Budish says take the 2008 presidential election for example.  He says only 933 voters cast in person ballots early at the Jackson county board of elections.  But he says in Cuyahoga County, more than 54 thousand voters voted in person and early at that board. 

“And by the way, of those 54 thousand early in person in 2008, around 20,000 of those voted in hours that are no longer available thanks to Secretary Husted’s edict.”

The Democrats want early, in person weekend voting on the weekends before the election….hours that have since been wiped out by the Republican dominated Ohio legislature and Husted.  Democratic State Representative Alicia Reese says voters in her district are outraged.

“Citizens have come up to me asking why, as a voter, have I been called lazy? Why, as a voter, have I been called a criminal because I want to go vote? As a voter, why are they making it more difficult because I work two shifts and I want to get to the board of elections to vote but I don’t want to lose my job in the process?  Why in Ohio is the vote under attack?”

Secretary of State Jon Husted says the vote isn’t under attack.

“It is easy to vote.  It is fair to vote.  And it is secure to vote.  And those are the principles we should have intact in any successful election system and I respectfully disagree with their assertion that it isn’t easy to vote in Ohio.”

Husted says voting in 2008 was actually skewed in a way that helped provide unfair opportunities to some voters in some counties.

“In previous elections, counties were allowed to establish days and hours of operation.  It was all left up to them.  But what occurred in some counties had longer hours than others.  I had always acted in a uniform hours in how I was breaking ties.  But it became apparent to me that I needed to take an additional step to expand the principle of uniformity that I’ve been working on as secretary of state.  So now, for the first time ever, we will have a single standard of voting across the state of Ohio.  It will be fair for everybody and how they vote.”

As far as the complaint that some voters might not be able to make it to the polls during the weekday voting hours he’s set, Husted says they don’t have to.

“Well we have weekend voting…it’s just that it’s as home via mail.”

But Democrats say absentee voting by mail is not a substitute for actually being able to go in to elections boards to physically cast a ballot. Representative Reese says many voters in her urban Hamilton county district don’t trust paper ballots…especially after a situation in which the fate of provisional ballots were tied up in court for two years.

“There is a lack of confidence after the issue with provisional ballots.  People feel more comfortable being able to see their votes go into that box that they have seen themselves.”

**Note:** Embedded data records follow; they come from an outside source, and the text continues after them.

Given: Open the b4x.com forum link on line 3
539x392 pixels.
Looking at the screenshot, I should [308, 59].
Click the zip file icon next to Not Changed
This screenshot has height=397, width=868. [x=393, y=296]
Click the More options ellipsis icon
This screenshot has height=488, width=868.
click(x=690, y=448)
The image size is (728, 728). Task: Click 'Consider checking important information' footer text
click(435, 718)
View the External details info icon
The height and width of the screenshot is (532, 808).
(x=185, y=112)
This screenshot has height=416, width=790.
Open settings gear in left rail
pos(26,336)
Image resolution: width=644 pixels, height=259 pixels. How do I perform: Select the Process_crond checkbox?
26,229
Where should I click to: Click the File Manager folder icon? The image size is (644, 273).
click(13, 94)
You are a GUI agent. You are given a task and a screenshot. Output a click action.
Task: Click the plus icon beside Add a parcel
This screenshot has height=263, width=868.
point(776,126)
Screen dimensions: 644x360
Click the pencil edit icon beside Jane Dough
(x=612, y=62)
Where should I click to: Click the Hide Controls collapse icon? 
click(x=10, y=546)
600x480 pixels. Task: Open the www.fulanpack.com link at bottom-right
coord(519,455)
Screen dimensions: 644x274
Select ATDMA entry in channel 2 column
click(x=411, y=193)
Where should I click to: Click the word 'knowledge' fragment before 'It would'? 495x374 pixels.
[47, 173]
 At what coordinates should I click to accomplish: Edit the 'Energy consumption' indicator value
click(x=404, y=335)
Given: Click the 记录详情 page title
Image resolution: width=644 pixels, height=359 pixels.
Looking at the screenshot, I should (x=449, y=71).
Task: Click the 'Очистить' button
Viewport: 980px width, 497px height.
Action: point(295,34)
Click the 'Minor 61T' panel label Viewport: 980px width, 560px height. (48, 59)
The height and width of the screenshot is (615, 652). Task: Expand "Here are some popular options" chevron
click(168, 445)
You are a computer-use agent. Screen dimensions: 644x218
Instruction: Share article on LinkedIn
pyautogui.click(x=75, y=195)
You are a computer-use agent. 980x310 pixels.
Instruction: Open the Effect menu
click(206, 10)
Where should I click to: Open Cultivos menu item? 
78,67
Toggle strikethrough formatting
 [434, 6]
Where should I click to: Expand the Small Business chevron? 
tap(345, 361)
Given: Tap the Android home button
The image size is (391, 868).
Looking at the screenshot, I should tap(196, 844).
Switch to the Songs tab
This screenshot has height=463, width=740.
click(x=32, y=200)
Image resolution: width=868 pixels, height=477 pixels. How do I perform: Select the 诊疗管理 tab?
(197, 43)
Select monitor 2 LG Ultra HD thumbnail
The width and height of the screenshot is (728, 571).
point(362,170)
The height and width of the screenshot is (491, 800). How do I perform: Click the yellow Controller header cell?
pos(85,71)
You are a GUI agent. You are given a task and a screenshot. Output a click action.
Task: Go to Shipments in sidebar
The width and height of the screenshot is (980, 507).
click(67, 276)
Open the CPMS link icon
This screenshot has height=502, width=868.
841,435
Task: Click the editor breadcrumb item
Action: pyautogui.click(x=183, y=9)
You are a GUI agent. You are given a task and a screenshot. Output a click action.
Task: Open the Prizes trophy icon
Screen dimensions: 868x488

The Democrats say there’s one more thing to consider.  Kathleen Clyde says efficiencies have been made at local boards of elections since 2008 that will affect the vote.

“We’ve consolidated a lot of precincts because we’ve had such early voting so we have a potential problem on Election Day with fewer opportunities to cast a vote.  We have limited hours on early voting.  And now we have these urban boards that used to provide postage to mail in their ballots are no longer allowed to do that.”

Clyde notes young voters are often not accustomed to using the postal service for anything.  And she says postage on the oversized ballot envelopes could prove costly enough to discourage very low income voters.